• **Text**
— begin —

DMARC-Filter: OpenDMARC Filter v1.3.2 mx1.redhat.com 9F8353B71E
Date: Mon, 24 Apr 2017 14:39:40 +0200
From: Stanislaw Gruszka <sgruszka@redhat.com>
To: Tetsuo Handa <penguin-kernel@I-love.SAKURA.ne.jp>
Cc: mhocko@kernel.org, hannes@cmpxchg.org, riel@redhat.com,
        akpm@linux-foundation.org, mgorman@suse.de, vbabka@suse.cz,
        linux-mm@kvack.org, linux-kernel@vger.kernel.org, rientjes@google.com
Subject: Re: [PATCH] mm, vmscan: do not loop on too_many_isolated for ever
Message-ID: <20170424123936.GA6152@redhat.com>
References: <20170307133057.26182-1-mhocko@kernel.org>
 <1488916356.6405.4.camel@redhat.com>
 <20170309180540.GA8678@cmpxchg.org>
 <20170310102010.GD3753@dhcp22.suse.cz>
 <201703102044.DBJ04626.FLVMFOQOJtOFHS@I-love.SAKURA.ne.jp>
 <201704231924.GDF05718.LQSMtJOOFOFHFV@I-love.SAKURA.ne.jp>
MIME-Version: 1.0
Content-Type: text/plain; charset=us-ascii
Content-Disposition: inline
In-Reply-To: <201704231924.GDF05718.LQSMtJOOFOFHFV@I-love.SAKURA.ne.jp>
User-Agent: Mutt/1.8.0 (2017-02-23)
Sender: linux-kernel-owner@vger.kernel.org
Content-Length: 3528
Lines: 70

On Sun, Apr 23, 2017 at 07:24:21PM +0900, Tetsuo Handa wrote:
> On 2017/03/10 20:44, Tetsuo Handa wrote:
> > Michal Hocko wrote:
> >> On Thu 09-03-17 13:05:40, Johannes Weiner wrote:
> >>> On Tue, Mar 07, 2017 at 02:52:36PM -0500, Rik van Riel wrote:
> >>>> It only does this to some extent.  If reclaim made
> >>>> no progress, for example due to immediately bailing
> >>>> out because the number of already isolated pages is
> >>>> too high (due to many parallel reclaimers), the code
> >>>> could hit the "no_progress_loops > MAX_RECLAIM_RETRIES"
> >>>> test without ever looking at the number of reclaimable
> >>>> pages.
> >>>
> >>> Hm, there is no early return there, actually. We bump the loop counter
> >>> every time it happens, but then *do* look at the reclaimable pages.
> >>>
> >>>> Could that create problems if we have many concurrent
> >>>> reclaimers?
> >>>
> >>> With increased concurrency, the likelihood of OOM will go up if we
> >>> remove the unlimited wait for isolated pages, that much is true.

— end —

• **Task details**
Please list every person named in the email above as the writer of a quoted earlier message, in the lines that end with "wrote:".

• **Data section**
— begin —

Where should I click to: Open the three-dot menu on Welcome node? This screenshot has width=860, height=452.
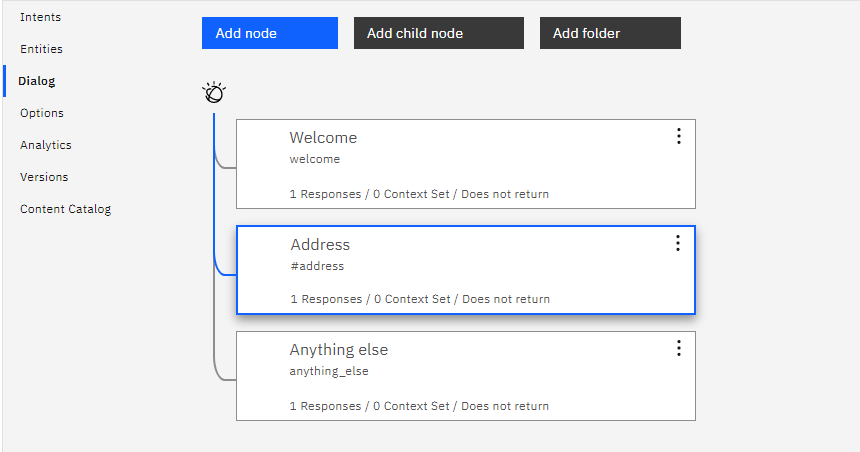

— end —

• **Solution to the problem**
Tetsuo Handa
Michal Hocko
Johannes Weiner
Rik van Riel